I would think the majority of town centres now - not all - have empty shops (high rental rates, alternative shopping options [see online!] and the effect of Covid) and some of the problems you have mentioned OP, though not necessarily to that degree.

Crikeyalmighty · 12/06/2025 15:12

@bostongirl222 no- Mansfield - luckily didn’t go Reform but it would have done if the right wing wasn’t split and has Lee Anderson 2 miles up the road in Ashfield - it was always working class with a few quite posh ‘pockets’ but town centre was vibrant and not unattractive- it is now unrecognisable . Some things have actually improved- a few niceish restaurants on the edges, train service resumed, some quite nice new housing and a few retail parks - town centre truly awful- one previously vibrant and attractive street just off the town square used to be full of pubs, cafes, newsagents, banks, all totally boarded up -

KurtShirty · 12/06/2025 15:12

sounds like you’re talking about basically street drinkers and people on the edges of society who generally come from a background of really serious trauma and being repeatedly seriously failed by society. I know that because I used to be a street drinker myself. austerity has stripped so many services back to the bones, there is increasing levels of desperation and poverty. How charming of you to only comment on this in terms of it making your town look like a shit hole.
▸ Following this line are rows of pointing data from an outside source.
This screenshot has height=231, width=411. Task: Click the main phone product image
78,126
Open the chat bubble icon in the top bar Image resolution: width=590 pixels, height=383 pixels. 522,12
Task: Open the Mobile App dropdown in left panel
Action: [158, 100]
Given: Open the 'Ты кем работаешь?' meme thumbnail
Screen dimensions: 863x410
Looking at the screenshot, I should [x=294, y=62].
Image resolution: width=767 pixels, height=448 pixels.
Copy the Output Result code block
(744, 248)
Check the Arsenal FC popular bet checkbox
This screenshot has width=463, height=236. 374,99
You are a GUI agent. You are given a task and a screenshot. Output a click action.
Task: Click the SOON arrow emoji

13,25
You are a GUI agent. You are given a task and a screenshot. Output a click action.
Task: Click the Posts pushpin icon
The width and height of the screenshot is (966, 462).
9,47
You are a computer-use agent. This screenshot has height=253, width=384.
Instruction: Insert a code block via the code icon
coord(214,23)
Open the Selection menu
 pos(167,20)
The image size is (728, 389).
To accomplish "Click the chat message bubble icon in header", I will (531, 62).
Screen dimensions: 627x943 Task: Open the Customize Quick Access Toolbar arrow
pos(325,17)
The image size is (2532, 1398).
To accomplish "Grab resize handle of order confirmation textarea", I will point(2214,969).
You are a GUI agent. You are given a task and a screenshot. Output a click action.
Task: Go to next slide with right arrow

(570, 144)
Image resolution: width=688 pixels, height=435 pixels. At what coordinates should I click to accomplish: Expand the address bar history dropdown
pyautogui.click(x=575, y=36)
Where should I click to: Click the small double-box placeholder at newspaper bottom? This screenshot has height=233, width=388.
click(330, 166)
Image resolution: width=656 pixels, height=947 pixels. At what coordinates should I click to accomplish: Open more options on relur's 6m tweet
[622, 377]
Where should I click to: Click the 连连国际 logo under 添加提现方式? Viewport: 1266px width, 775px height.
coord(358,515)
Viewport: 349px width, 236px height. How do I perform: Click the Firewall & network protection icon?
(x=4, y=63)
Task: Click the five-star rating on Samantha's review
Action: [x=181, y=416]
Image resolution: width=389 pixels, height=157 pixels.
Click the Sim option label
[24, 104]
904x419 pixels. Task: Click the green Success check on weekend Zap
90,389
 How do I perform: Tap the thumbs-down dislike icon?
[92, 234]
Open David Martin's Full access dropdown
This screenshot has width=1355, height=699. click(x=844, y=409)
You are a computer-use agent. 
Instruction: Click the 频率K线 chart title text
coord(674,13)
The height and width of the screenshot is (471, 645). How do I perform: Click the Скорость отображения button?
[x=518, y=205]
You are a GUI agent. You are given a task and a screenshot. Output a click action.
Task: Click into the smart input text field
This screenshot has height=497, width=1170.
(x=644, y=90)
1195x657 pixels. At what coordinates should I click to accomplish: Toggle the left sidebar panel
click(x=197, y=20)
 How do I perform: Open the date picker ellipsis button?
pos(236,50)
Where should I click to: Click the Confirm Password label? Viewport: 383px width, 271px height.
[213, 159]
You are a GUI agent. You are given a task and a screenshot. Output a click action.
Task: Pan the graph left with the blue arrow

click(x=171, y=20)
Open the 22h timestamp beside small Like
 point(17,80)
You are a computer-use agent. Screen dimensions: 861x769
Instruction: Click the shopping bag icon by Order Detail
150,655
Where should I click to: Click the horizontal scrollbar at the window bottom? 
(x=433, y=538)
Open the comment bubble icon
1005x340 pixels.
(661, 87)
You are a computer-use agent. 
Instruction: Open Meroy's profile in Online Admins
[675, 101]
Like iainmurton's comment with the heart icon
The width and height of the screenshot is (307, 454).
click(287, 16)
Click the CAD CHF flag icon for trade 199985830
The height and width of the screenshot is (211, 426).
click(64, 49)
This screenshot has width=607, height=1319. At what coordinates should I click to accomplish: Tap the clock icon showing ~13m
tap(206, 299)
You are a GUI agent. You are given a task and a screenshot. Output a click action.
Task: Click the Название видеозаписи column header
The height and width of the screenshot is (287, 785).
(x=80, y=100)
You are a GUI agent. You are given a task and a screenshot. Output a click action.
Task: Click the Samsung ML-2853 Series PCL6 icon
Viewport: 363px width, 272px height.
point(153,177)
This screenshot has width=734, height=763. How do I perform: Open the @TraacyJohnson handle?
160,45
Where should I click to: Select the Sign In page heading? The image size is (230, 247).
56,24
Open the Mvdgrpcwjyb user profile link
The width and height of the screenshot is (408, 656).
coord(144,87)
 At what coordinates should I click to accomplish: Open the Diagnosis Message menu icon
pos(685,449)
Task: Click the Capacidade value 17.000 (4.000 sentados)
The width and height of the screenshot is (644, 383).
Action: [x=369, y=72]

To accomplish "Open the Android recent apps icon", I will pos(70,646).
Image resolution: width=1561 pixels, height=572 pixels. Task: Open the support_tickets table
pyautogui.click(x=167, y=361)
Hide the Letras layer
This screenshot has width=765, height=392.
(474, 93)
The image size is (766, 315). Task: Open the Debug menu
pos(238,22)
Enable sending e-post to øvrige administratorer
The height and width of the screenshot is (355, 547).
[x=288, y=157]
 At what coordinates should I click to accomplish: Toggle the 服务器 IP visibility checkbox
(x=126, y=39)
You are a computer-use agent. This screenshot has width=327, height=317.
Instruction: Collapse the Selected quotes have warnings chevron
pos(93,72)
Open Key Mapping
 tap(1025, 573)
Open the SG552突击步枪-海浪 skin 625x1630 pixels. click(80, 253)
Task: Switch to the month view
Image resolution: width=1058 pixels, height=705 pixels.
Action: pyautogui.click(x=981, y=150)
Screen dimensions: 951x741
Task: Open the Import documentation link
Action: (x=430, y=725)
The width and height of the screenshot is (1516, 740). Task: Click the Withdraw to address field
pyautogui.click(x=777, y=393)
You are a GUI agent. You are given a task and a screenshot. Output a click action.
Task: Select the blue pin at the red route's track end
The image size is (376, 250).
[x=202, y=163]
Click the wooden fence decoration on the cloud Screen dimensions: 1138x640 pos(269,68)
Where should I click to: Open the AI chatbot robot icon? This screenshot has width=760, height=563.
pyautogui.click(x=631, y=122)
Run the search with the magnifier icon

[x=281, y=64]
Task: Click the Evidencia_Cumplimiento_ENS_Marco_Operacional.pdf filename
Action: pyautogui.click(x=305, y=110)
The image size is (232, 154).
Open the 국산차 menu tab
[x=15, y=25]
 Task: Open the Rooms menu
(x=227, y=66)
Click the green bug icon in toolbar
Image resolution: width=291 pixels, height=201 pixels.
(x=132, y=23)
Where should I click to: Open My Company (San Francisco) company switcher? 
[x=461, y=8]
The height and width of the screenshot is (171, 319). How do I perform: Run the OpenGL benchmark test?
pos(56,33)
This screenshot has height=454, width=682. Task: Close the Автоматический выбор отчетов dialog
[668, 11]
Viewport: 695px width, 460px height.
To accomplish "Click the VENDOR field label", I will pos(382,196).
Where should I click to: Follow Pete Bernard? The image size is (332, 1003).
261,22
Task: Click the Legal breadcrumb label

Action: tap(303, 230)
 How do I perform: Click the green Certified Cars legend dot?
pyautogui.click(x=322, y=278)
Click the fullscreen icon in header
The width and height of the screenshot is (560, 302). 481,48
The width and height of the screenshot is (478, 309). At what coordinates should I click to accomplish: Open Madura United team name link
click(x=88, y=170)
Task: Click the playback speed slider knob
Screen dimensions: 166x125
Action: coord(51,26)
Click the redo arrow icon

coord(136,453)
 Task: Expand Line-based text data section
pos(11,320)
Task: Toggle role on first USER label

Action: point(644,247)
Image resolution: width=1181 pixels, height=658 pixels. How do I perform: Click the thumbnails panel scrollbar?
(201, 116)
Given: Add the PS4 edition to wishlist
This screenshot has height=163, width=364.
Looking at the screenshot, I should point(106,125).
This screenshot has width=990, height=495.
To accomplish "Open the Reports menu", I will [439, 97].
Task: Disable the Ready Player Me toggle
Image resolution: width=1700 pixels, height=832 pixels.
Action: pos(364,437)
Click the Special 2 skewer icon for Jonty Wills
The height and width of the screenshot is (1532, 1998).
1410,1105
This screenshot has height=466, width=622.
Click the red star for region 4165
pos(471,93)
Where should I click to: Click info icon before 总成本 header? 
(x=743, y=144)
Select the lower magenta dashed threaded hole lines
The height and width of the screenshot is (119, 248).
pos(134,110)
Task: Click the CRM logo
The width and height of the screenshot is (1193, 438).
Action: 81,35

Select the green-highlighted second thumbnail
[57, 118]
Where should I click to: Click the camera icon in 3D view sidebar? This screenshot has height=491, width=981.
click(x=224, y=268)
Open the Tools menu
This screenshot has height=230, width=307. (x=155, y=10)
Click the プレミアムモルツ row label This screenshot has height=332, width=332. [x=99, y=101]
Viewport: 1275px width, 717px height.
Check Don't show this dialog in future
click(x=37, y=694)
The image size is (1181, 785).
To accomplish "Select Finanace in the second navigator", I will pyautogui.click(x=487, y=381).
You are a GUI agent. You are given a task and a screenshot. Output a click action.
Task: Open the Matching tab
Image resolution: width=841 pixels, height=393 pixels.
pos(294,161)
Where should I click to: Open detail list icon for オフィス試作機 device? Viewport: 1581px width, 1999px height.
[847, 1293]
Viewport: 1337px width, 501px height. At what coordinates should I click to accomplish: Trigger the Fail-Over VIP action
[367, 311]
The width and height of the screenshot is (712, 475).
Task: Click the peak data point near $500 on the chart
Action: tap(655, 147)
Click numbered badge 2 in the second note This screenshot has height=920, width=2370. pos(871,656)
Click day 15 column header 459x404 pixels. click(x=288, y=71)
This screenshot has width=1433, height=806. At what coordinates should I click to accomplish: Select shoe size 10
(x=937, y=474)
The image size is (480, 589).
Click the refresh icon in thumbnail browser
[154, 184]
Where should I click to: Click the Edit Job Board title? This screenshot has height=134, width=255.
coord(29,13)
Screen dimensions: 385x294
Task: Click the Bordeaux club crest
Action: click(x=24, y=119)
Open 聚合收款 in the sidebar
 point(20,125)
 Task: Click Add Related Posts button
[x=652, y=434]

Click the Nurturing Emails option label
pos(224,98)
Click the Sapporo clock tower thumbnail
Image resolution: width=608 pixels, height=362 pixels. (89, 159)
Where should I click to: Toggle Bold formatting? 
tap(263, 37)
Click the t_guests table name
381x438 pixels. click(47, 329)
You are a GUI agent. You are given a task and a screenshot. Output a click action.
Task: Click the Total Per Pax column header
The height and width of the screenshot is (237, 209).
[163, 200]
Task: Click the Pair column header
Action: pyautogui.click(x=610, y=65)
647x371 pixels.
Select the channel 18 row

Mishmashs · 12/06/2025 15:12

I hate the response - oh you must be Reform or from the Daily Mail. Why cannot people calmly discuss what is happening in some towns in our country? Surely this blanket, oh it’s not happening or you must be a rascist etc to even think this way, will drive people into the arms of reform?

for what it is worth I don’t recognise this situation in my current town because it is affluent. But we lived for many years in a slowly ‘on the up’ part of east London and there were regular complaints about large groups of Eastern European men who were hanging about during the day in local parks, drinking and defecating in the park (including in the children’s hedge maze) or sitting outside cafes into the evening (no problem with that in general but some men harassed women walking past, it got to be such a problem that friends who lived on a road where the cafe was on the corner went the long way round to get home at night). Police got involved etc. So I have experienced some of these issues but always felt we couldn’t actually talk about them because of this fear of being dubbed a rascist. If we can’t talk how can we improve, and come up with solutions to help people?